*TASK INPUT:*
•••••

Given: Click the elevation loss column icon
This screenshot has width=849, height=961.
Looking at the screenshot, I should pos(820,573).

•••••

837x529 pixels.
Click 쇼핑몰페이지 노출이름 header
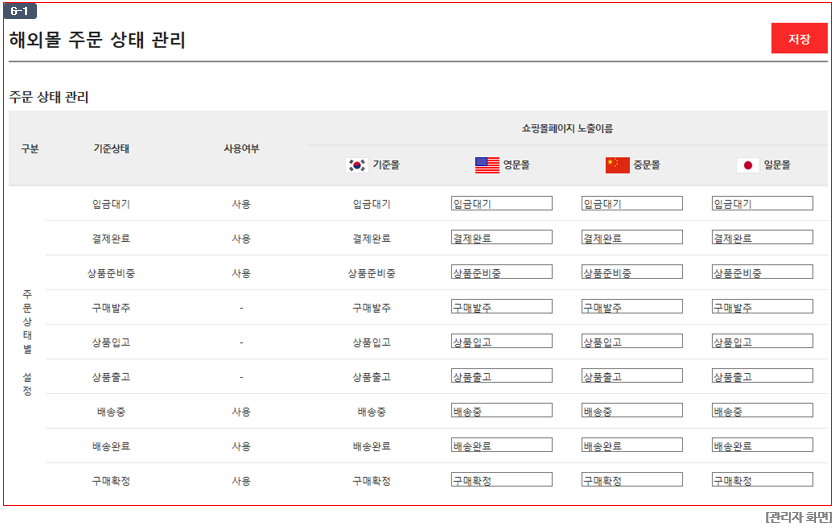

•••••

*REQUIRED ACTION:*
Tell how many lines in the entries contain the string "Click", and give nothing beyond the number.

*REPLY TO THE TASK:*
2